So you can see
Published 9:00 am Sunday, July 7, 2024
Hi, all! Just a thought.
Our recent New England trip afforded us many opportunities for adventure. One particularly interesting place we visited was the Mark Twain Home and Museum in Hartford, Connecticut. The sprawling house itself is a masterpiece to behold. The weather was beautiful, so we took our time wandering the grounds before heading inside to see the exhibits and make some photos.
Having grown up in Mississippi, the stories of Mark Twain have always been fascinating to me. I was excited to get to see a first edition copy of “Tom Sawyer” and the other things on display. That particular house has been called by some, “the loveliest home that ever was.”
Even thought of in those terms, it was truly just a house, as was the home of Emily Dickinson that we visited in Amherst, Massachusetts, and the boyhood home of Theodor Geisel (long before he became Dr. Seuss) in Springfield, Massachusetts. Fascinating they were to see. But, in the end, they were just houses where some historically famous person had once dwelt.

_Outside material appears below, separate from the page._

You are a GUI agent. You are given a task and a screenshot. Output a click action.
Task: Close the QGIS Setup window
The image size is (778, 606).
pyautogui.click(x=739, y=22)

When you visit your particular church house on any given worship day, are you visiting the Lord’s house, or are you just visiting a house where someone nice used to live? By asking that, I mean this, does the Lord truly dwell among you and your fellow worshipers when you have gathered in His name to worship Him? Do you go to church expecting to have an encounter with Him, or are you just expecting to visit a nice place, have a nice feeling, and get out at a nice time?
We took with us to each of those locations an expectation to experience something we’d never experienced before. We went with high hopes and with photograph-taking-capabilities in hand, so as to not miss a single thing we encountered.

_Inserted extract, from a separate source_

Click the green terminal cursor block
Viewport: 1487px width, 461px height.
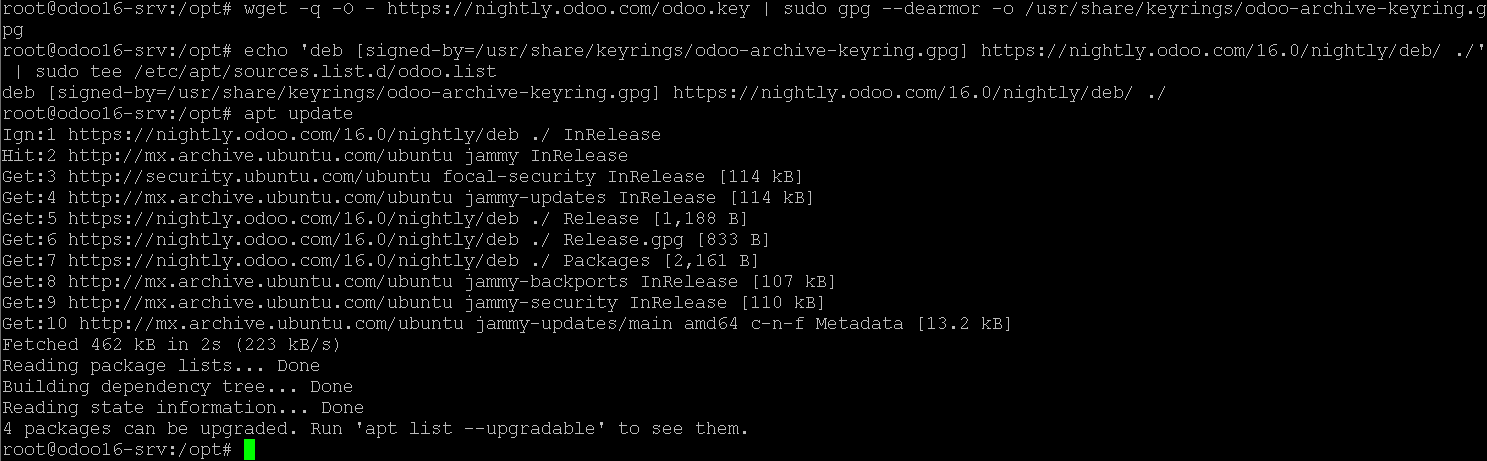249,450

I can’t help but wonder how many of us simply step into the church house expecting just a place, instead of stepping into the Lord’s house expecting to experience Him.
A house is a house is a house. And one day the houses of Twin, Dickinson, Seuss, and others will all be gone. What will remain are the memories and the experiences. What is of this earth will one day be gone as well. Gather all you can, experience all you dare, let your mind’s eye capture all it can take in, and then take those God-given experiences out into the world to share with someone who hasn’t seen it!
That’s our charge. Our challenge. His command for us. Go, and tell. For they may not see it otherwise.
Just a thought.
’Til later.
Brad Campbell can be reached at mastah.pastah@yahoo.com.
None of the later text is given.